Trouble in Threes

So a couple days after my last post about sick furballs and stress, it would seem the third member of our elderly furry trio, was feeling a bit left out.  I swear, this time he managed this out of sheer jealousy at all the money not spent on him!

Aries, the rotund, bratty middle child who was doing just fine, waddles up to me one morning a few days after my last post about the other two, and stares at me.  Two inches from my face with his big eyes wide open.  Sort of.

His right eye is a little weepy, but nothing too odd.  No icky goo leaking out, it’s just a bit damp.  No biggie, he could have just irritated it with his paw or a dust bunny.  I reach up with a tissue and then I notice something odd.

The eyeball itself has morphed into a lizard type eyeball, while the left side is perfectly feline.  What the…???

Okay, he might be named after an ancient, mythical god of war – and like most gods, does have a petty, vindictive streak (no offense to my religiously inclined friends) – but as for being actually being physically tough and stoic…

Oh sure, he struts around the house all proud and manly.  And has the most ferocious sounding fights with the neighbour cat…with the glass door firmly closed between them.  The hiding from loud noises?  That’s just him performing tactical retreats to plot his next move.  Tormenting his furry siblings…all in good fun.

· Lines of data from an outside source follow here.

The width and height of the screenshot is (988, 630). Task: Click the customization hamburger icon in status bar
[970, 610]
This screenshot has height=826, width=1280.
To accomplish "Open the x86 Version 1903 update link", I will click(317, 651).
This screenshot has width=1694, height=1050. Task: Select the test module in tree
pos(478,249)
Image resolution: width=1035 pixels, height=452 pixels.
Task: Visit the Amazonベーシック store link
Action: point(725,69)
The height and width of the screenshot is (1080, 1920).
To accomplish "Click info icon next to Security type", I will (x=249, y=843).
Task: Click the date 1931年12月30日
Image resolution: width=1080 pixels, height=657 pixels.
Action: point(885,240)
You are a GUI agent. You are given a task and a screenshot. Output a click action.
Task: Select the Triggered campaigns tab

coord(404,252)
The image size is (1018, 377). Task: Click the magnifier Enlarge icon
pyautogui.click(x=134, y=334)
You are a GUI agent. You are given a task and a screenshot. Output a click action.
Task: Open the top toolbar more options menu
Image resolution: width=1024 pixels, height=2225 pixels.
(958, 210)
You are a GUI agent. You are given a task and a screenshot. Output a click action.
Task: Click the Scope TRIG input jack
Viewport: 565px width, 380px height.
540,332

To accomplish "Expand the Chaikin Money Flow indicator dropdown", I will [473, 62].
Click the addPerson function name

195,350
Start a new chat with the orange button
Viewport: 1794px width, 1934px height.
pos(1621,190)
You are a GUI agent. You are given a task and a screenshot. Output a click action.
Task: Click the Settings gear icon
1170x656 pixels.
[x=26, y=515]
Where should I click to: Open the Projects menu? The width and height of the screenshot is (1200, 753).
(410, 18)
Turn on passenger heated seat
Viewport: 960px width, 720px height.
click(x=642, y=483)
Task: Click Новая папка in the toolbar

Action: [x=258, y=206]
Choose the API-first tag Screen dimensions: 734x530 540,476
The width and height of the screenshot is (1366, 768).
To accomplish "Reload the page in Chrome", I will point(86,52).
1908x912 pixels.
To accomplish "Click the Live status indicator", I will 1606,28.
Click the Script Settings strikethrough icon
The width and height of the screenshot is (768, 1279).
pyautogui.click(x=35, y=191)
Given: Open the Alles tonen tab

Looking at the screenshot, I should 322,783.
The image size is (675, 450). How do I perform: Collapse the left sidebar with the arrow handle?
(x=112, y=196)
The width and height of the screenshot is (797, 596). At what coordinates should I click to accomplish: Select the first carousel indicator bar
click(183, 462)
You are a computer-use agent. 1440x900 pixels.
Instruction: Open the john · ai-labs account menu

And he has dealt with some very traumatic injuries.  After all, there was that time a couple of years ago when I visciously mangled a front paw pad while trimming his nails.  It only took bright daylight and a flashlight to reveal the deep gash I had cut into him when he wiggled.  Why it broke at least one layer of skin, possibly even two!  And it was a long cut too…3 to 4 millimeters!  The only reason it didn’t bleed – not even a single drop – was through a sheer force of will on his part.

Obviously, I was never forgiven for this heinous crime, so off we go to the groomers every 4 to 6 weeks now.

But I digress.

Now that we’ve established what brave and ferocious warrior Aries Cat is, imagine my alarm upon realizing that he was now transforming into an entirely different species!  Or at least has one eyeball looking distinctly un-cat like.

And not a whimper out of him.  That should have been my first, no, make that second clue.  The first had been the night before when he was exceptionally needy and cranky all at the same time.  Even for him. Sigh.

Several phone calls to the vet’s office and 24 hours later, we’re back in there with Lizard Cat in tow.  See, cats have this 3rd inner eyelid that normally only comes out and stays out, in response to illness, injury or the trauma (to the body) of being treated for one or the other.  This condition is called Horner’s Syndrome.  Yeah, I didn’t know about this one either.  And my pets have a long history of developing uncommon health issues.

But the good doctor could find no evidence of injury or illness, was very stumped, knew we had just spent a fortune for the other two.  She didn’t want to order tests because if her suspicion about it being Horner’s was right; there being no actual test and the treatment, if needed, being the same in most cases.

Off we went with instructions of what to watch for.  Still worried and sucking up apologizing for the kennel, car ride, thermometer in the butt and manhandling by strangers, we worshipped him even more than usual for the next couple days.

He lapped it up like a sponge and about two days later, suddenly started acting as though the eye hurt.  There was no sign of physical distress whatsoever until then.  Aries is always very clear when he feels any level of pain or discomfort.  But this time we’re not sure as the pain seems to come and go…depending on the audience factor.

Sigh, more call’s to the vet.  She is just as puzzled as I rattle off anything that night possibly, even by the most tenuous of threads, be related.  Finally, at my request, she prescribes non-steroidal, anti-imflammatory drops that won’t hurt him, but will help if he’s actually in pain.  A week and $200 later, his lordship’s eye returned to normal.

We still don’t know if it actually was Horner’s Syndrome, or a boo boo.  But I would not be at all surprised to find out it was self-inflicted.

Sigh.

Oh, on the upside, they gave him a complimentary toe clipping.  Ha!  Bet that wasn’t part of his plan!